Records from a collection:

━━━━━━━━━━━━━━━━

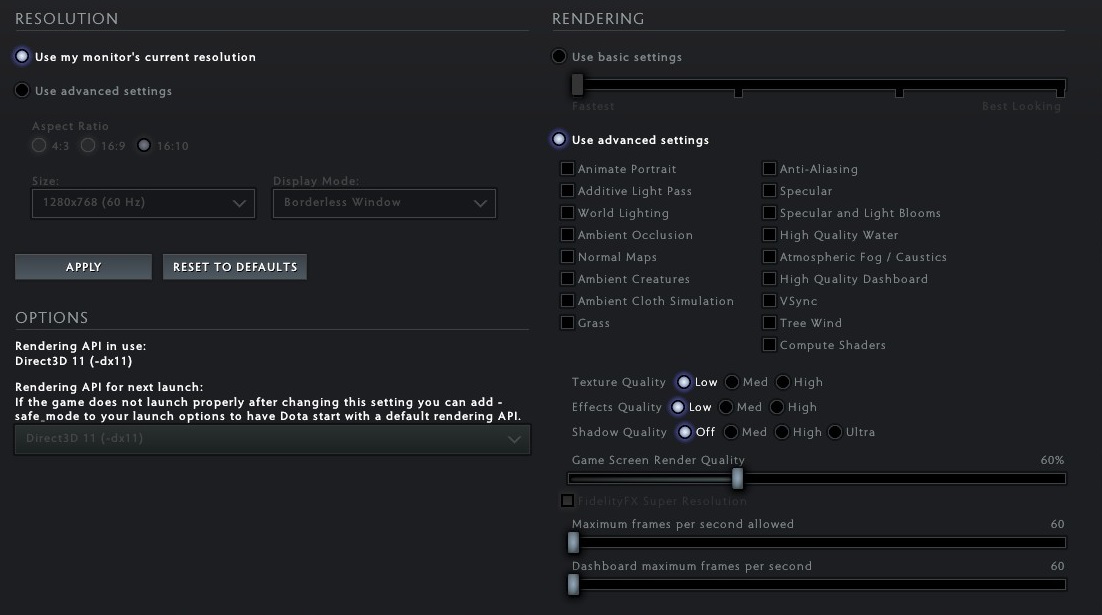Open the Size resolution dropdown
Image resolution: width=1102 pixels, height=615 pixels.
[x=143, y=203]
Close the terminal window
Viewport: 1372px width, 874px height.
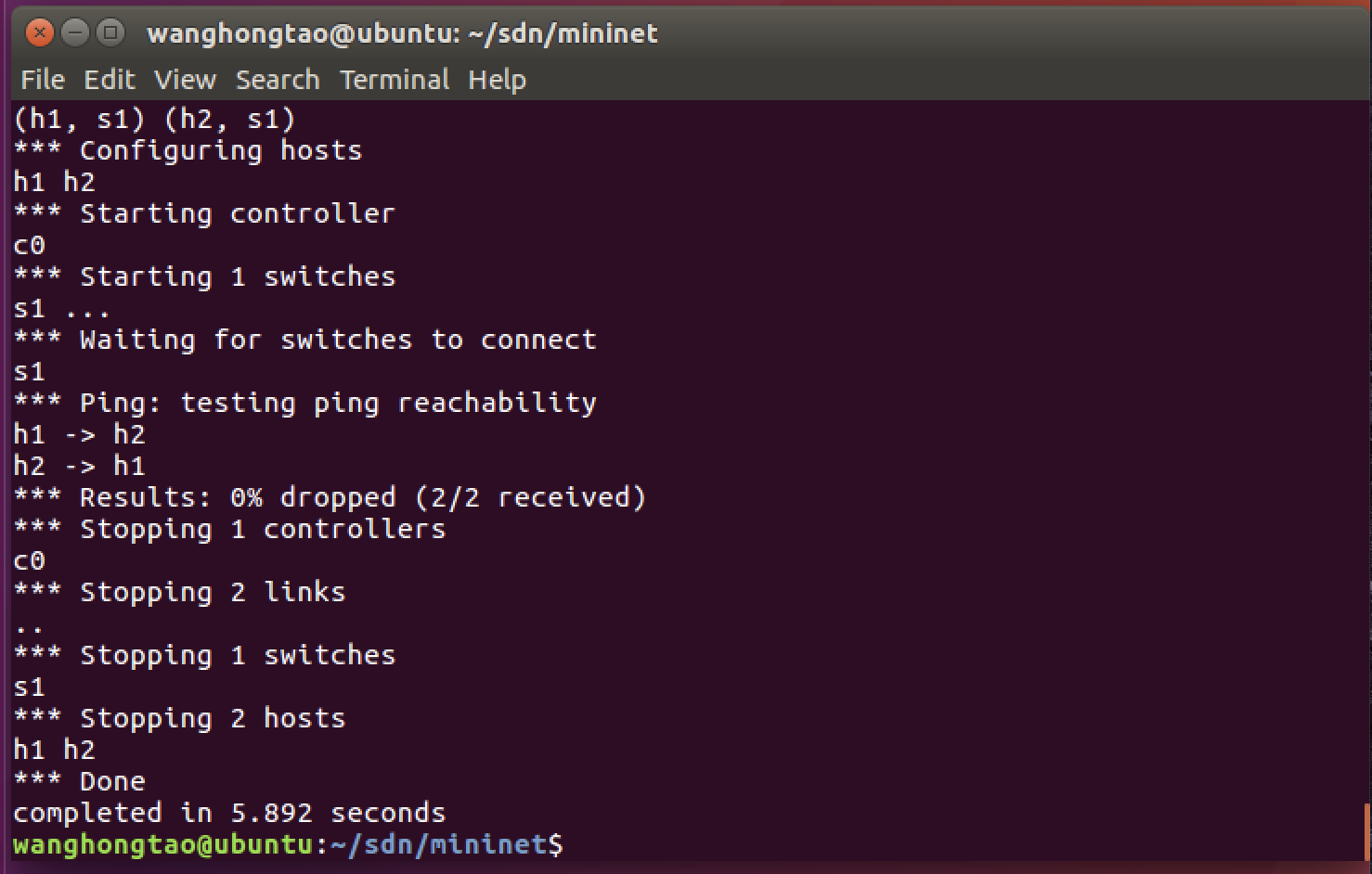pyautogui.click(x=40, y=33)
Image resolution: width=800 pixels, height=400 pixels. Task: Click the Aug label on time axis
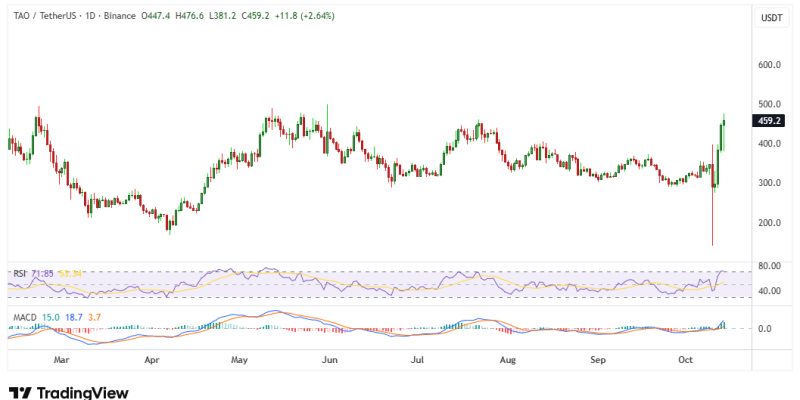coord(506,357)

━━━━━━━━━━━━━━━━

> Requirement:
Print exactly the line containing "Close the terminal window" and every line after it through the final line above, and leave all pictures out.

> Answer for this exercise:
Close the terminal window
Viewport: 1372px width, 874px height.
pyautogui.click(x=40, y=33)
Image resolution: width=800 pixels, height=400 pixels. Task: Click the Aug label on time axis
coord(506,357)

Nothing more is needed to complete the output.